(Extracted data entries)
_ _ _ _

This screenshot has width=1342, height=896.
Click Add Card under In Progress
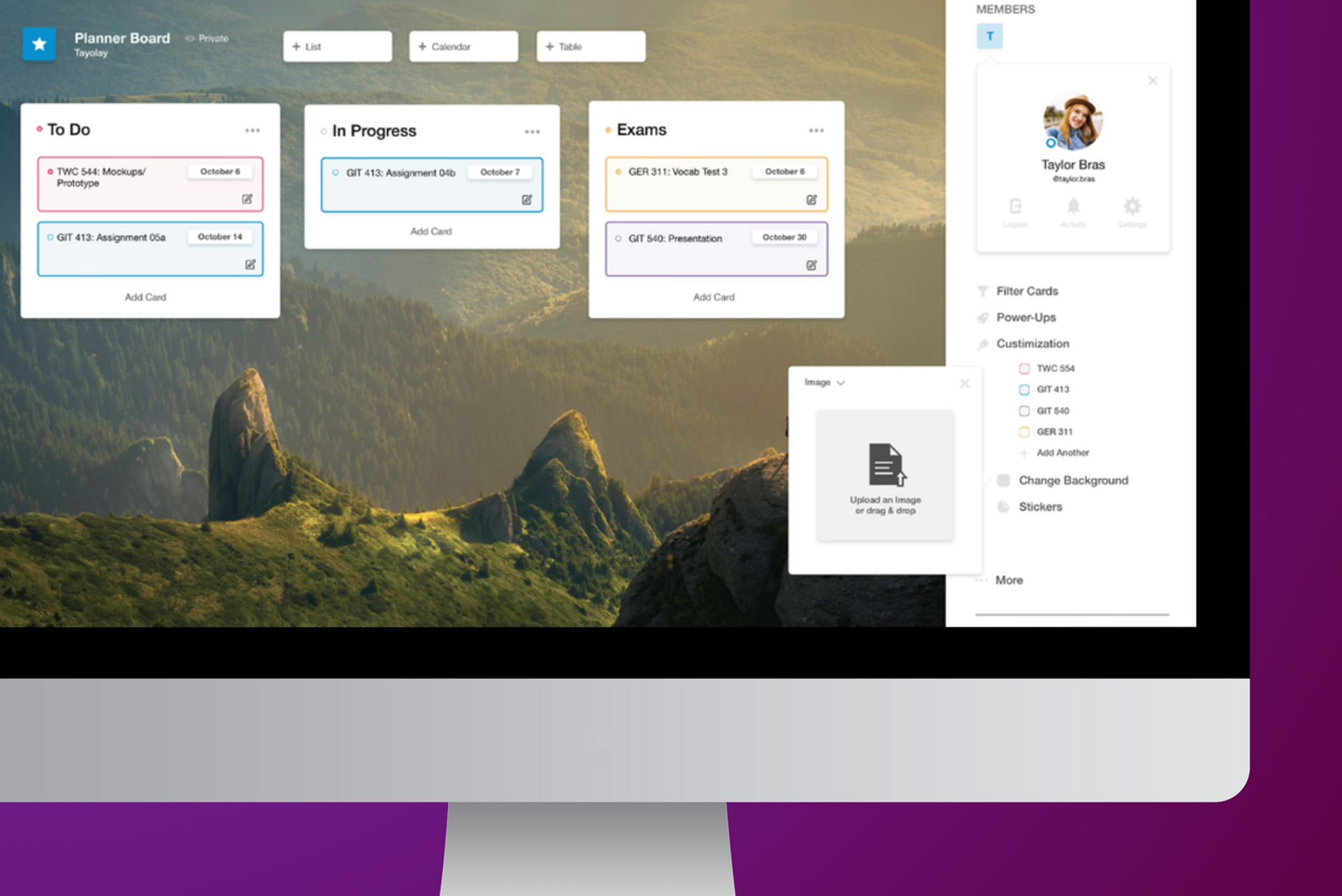431,231
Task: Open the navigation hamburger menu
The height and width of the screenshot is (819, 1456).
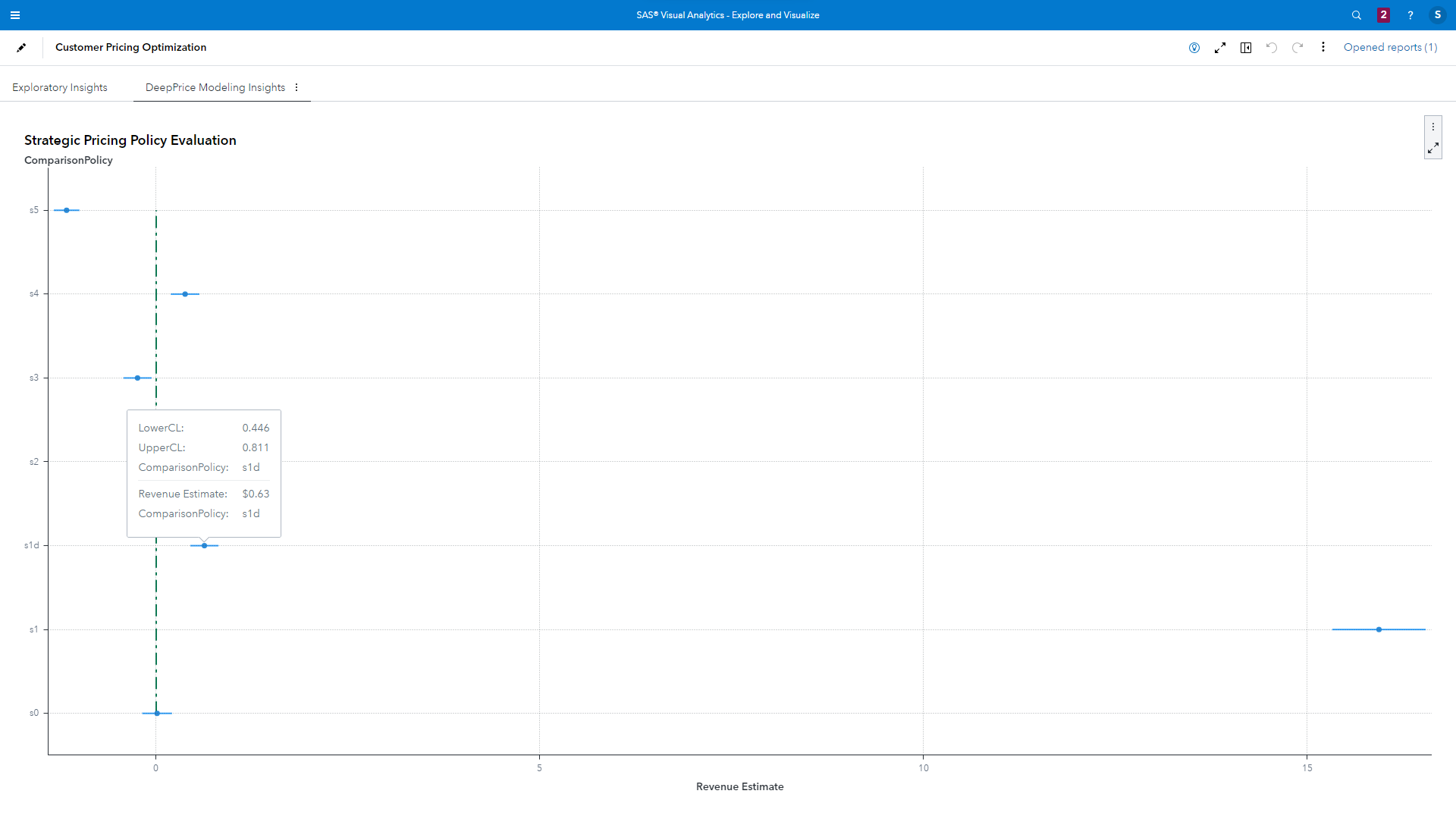Action: pos(15,15)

_ _ _ _

WHAT YOU WILL DO:
Would you set down each line of the data exactly, with no images included?

SOLUTION:
This screenshot has width=1342, height=896.
Click Add Card under In Progress
431,231
Task: Open the navigation hamburger menu
The height and width of the screenshot is (819, 1456).
Action: pos(15,15)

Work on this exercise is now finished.